***** Extracted text *****
Friday, 7 March 2025

The toddler-in-chief speaks


"Trump’s [first] speech [to Congress] was a performance of contradictions—proclaiming the virtues of capitalism while advocating economic controls, calling for individual rights while violating them, and celebrating American greatness while embracing policies that betray its foundations.
    "Nowhere was his dishonesty more blatant than in his discussion of Ukraine. He claimed that both Ukraine and Russia were ready to negotiate and that his leadership would end the war. This is a lie. Trump is not offering peace—he is offering surrender. ...
    "Trump’s immigration stance was another betrayal of America’s principles. ... America was built by those who arrived with nothing but a willingness to work and build a better life. Trump’s vision replaces that with state-controlled borders and tribal loyalty. ...
    "Tonight, he claimed America is entering a “golden age.” That is another lie. His economic policies increase state control. His foreign policy rewards dictators. His governance breeds chaos. If America is to remain great, it must reject the strongman tactics Trump embraces. He does not seek to restore America’s greatness; he seeks to twist it into a closed-border, state-run, nationalist machine where power—not principle—rules.
    "His promises of peace will lead to more war. His economic plan will lead to more government. His leadership will bring more instability. Trump is not America’s saviour—he is its greatest betrayer."
***** Extracted records *****
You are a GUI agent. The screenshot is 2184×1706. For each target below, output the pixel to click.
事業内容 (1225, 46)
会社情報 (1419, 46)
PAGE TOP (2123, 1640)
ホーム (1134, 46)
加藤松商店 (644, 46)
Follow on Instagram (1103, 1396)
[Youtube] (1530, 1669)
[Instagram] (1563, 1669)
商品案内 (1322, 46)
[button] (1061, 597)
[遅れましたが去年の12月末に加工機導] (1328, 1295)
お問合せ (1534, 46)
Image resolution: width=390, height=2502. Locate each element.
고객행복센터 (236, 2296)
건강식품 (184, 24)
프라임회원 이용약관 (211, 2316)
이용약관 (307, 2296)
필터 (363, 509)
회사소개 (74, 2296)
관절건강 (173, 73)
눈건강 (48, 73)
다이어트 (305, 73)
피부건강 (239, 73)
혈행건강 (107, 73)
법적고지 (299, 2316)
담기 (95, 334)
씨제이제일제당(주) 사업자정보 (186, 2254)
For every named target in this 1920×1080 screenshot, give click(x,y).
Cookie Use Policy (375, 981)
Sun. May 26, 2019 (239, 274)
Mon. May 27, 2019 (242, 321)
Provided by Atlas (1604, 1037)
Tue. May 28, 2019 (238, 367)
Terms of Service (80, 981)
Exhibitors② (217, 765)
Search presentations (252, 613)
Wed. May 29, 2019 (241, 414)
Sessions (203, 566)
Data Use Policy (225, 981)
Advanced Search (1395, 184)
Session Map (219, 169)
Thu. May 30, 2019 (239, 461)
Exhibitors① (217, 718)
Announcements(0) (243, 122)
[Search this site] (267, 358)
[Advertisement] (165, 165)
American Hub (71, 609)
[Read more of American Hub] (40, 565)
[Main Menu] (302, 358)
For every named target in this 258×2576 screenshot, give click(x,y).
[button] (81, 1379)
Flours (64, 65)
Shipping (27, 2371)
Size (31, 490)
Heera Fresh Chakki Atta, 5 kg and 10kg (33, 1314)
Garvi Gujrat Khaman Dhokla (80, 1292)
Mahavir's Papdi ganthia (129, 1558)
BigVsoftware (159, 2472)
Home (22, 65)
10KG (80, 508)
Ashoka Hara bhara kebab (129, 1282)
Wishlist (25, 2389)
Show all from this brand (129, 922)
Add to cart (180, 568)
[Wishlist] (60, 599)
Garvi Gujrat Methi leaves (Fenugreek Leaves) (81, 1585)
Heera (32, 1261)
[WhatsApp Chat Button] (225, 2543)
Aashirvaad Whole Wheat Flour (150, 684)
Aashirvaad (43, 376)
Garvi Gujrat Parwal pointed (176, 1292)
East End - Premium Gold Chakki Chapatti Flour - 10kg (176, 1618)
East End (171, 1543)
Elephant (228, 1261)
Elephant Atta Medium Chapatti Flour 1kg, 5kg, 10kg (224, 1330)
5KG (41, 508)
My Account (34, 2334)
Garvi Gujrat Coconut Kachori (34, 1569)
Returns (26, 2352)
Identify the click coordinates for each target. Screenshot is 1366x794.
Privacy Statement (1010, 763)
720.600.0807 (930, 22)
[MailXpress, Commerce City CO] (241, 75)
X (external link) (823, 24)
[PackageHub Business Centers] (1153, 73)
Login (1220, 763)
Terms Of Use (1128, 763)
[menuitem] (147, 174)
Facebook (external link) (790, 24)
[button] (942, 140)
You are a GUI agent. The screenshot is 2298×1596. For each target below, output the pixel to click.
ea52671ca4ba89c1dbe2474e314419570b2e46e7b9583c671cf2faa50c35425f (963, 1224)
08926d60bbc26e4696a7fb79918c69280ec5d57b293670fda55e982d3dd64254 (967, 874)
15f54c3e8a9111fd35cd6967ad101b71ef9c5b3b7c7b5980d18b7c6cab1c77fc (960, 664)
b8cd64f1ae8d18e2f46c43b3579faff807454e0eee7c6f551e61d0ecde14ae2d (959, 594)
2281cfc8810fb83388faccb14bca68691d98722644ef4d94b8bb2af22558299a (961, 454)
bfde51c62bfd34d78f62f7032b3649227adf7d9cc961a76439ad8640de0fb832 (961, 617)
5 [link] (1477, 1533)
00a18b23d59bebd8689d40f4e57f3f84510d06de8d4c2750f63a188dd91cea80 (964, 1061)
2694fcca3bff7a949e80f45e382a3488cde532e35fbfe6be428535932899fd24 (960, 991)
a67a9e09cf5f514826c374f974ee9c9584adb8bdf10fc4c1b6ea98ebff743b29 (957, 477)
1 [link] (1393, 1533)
*****
Write what comes next in the commentary on Trump's speech to Congress, picking up after its final sentence. The records have no connection to the commentary on Trump's speech to Congress.

~ Nicholas Provenzo from his post 'My Hot Take on Trump’s Address to Congress'

PS: Trump’s speech to Congress exposes "two foundational fallacies that surround his protectionism." Don Boudreaux explains:

One fallacy is that tariffs are used against foreign countries. In fact, tariffs are used against the citizens of the government that imposes the tariffs. Canadian tariffs, for example, are taxes on Canadians’purchases of imports, and U.S. tariffs are taxes on Americans’purchases of imports. And so while foreign exporters do suffer when the U.S. government raises tariffs, the bulk of the suffering is by Americans – by American families who pay higher prices for food, clothing, and other household goods, and by American producers who pay higher prices for raw materials and intermediate products used in production here in the U.S.
    Moreover, these higher prices at home are by design: U.S. tariffs will not cause American manufacturing and agricultural outputs to rise unless these tariffs increase the prices that Americans pay for these outputs. When Trump and other protectionists deny that Americans will pay higher prices as a result of tariffs, they are either lying or displaying frightening economic ignorance.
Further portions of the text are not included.